→ **Work to complete**: Among the entries below, how many lines include the string "computer"? Answer with only the number.

[Pixel coordinate grounding data]

◇ ◇ ◇

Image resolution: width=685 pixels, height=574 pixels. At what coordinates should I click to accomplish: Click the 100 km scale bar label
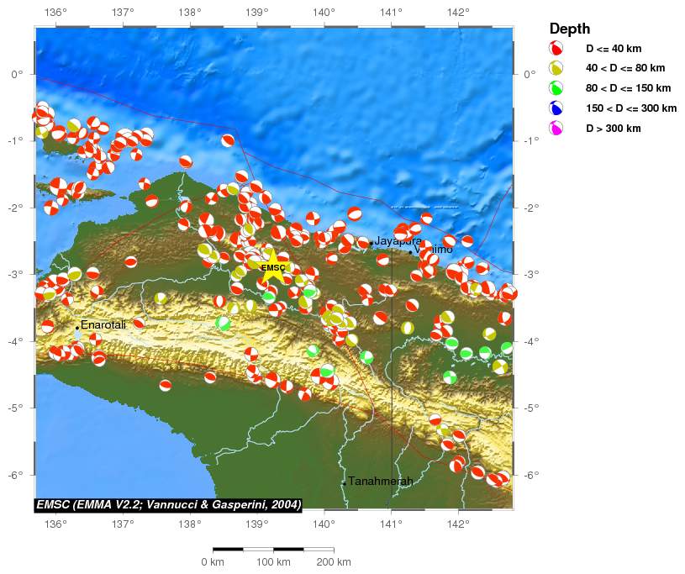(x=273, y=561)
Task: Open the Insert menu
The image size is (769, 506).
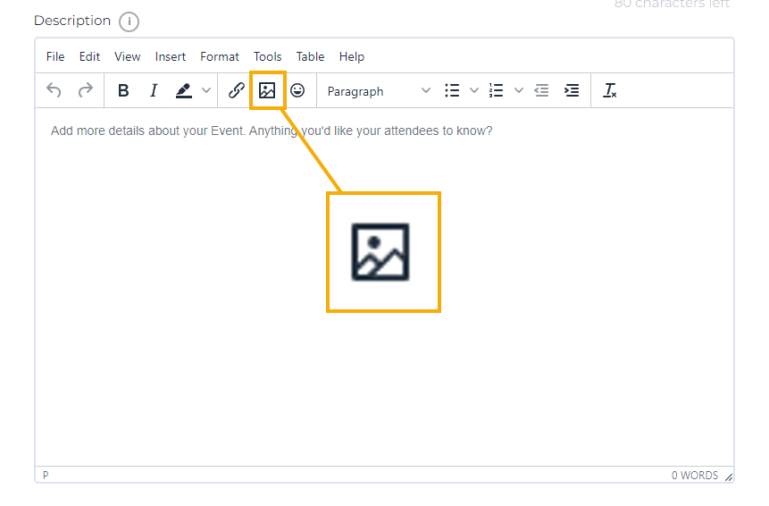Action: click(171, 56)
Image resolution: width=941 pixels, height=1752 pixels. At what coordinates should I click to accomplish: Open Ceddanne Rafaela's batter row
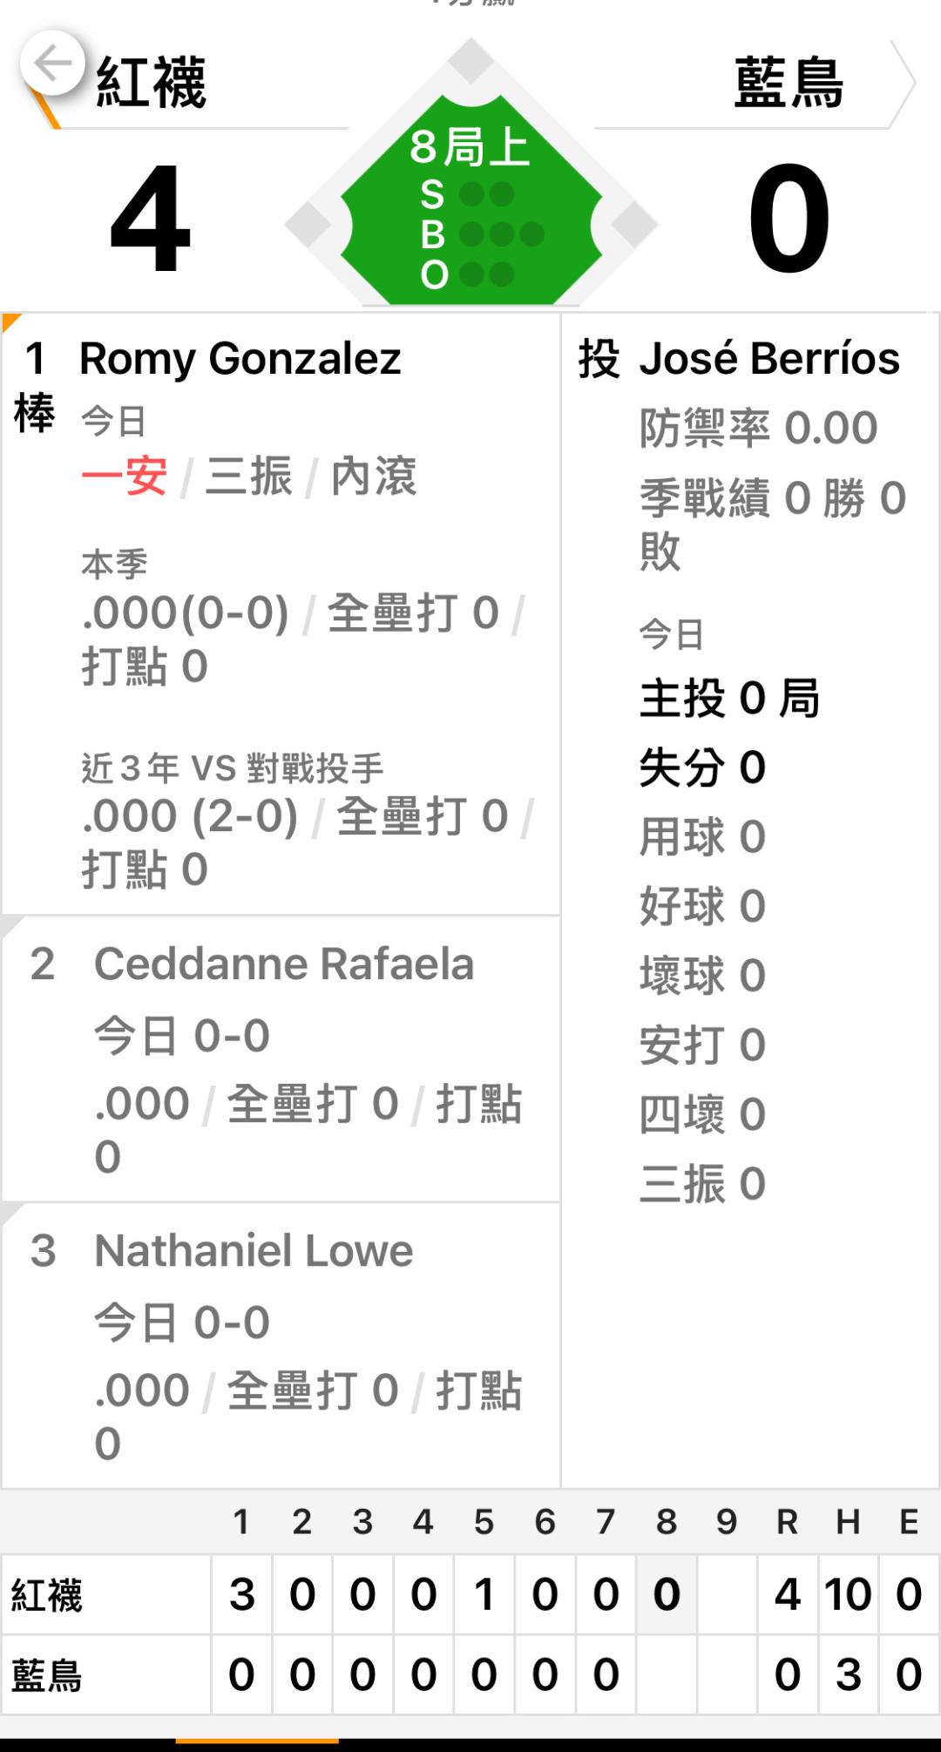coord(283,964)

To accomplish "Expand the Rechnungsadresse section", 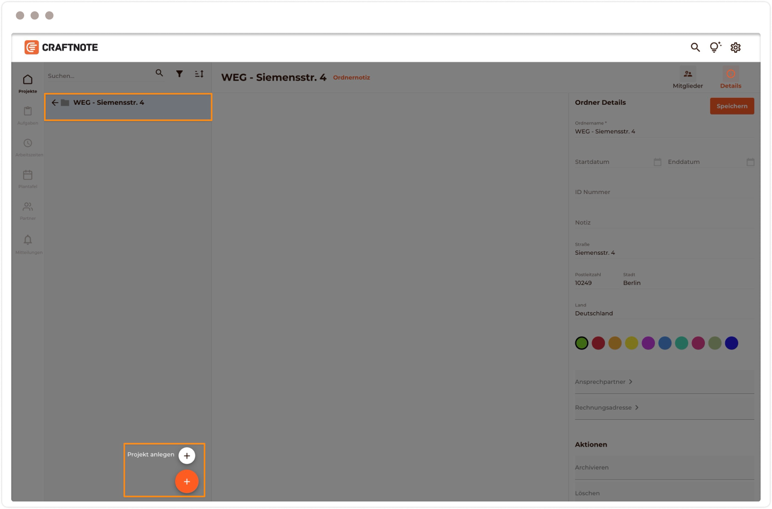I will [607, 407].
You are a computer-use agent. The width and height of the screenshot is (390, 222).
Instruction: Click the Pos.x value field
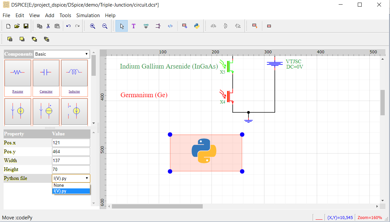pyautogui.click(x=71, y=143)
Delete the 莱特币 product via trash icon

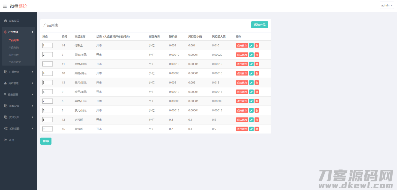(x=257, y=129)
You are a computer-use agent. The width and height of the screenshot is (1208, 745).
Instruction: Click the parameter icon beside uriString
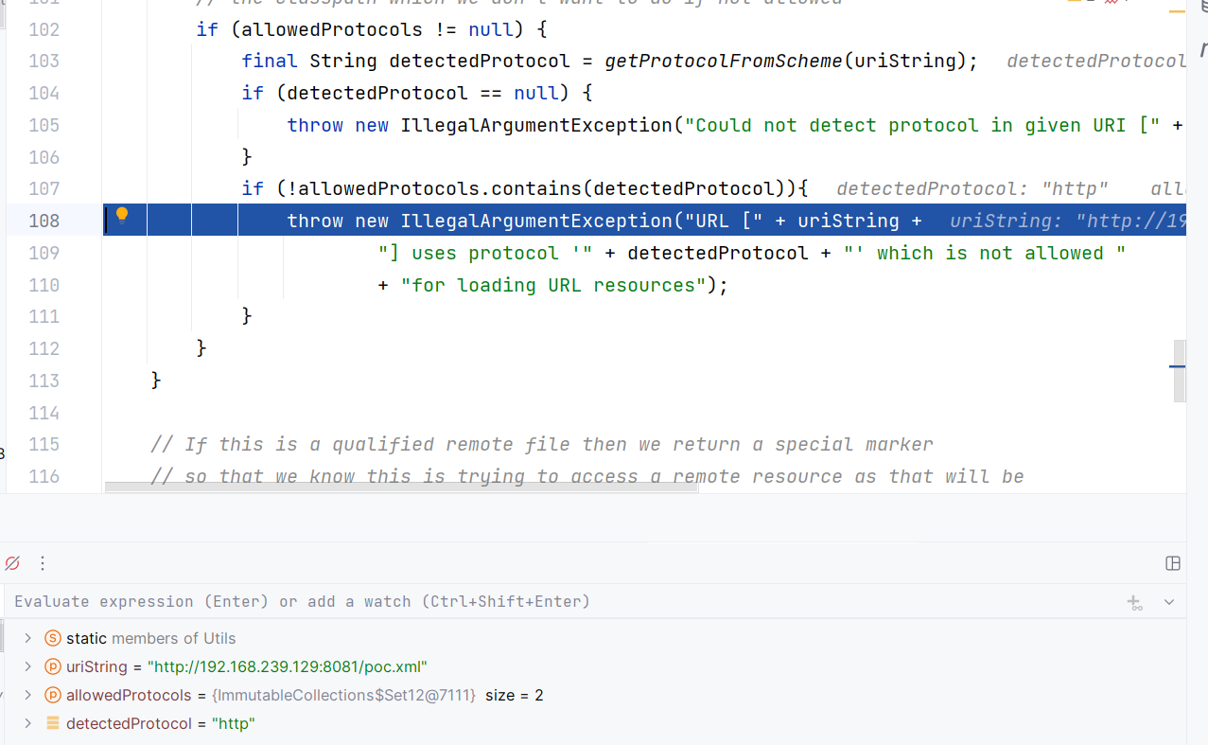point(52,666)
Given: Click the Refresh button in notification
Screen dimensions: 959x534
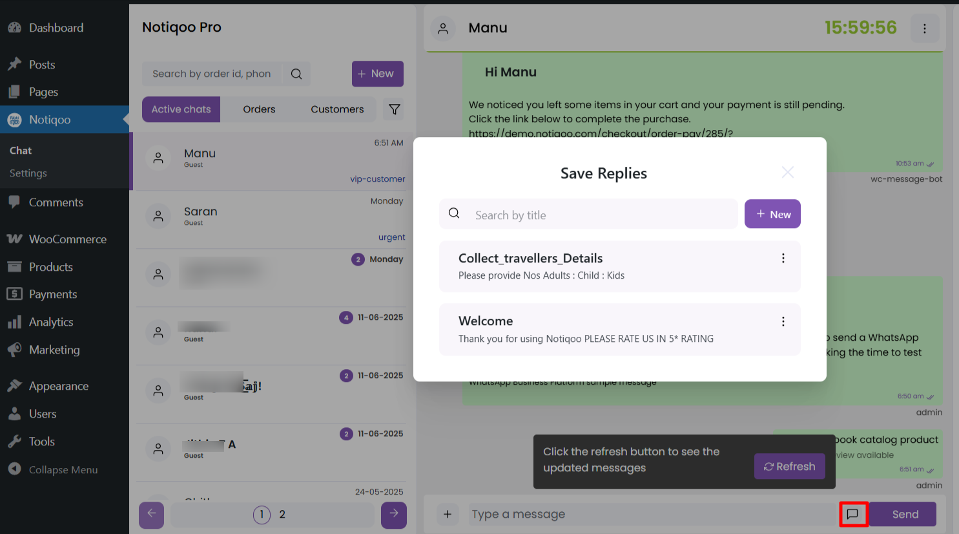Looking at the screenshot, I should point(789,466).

◇ ◇ ◇

→ **Written response**: 2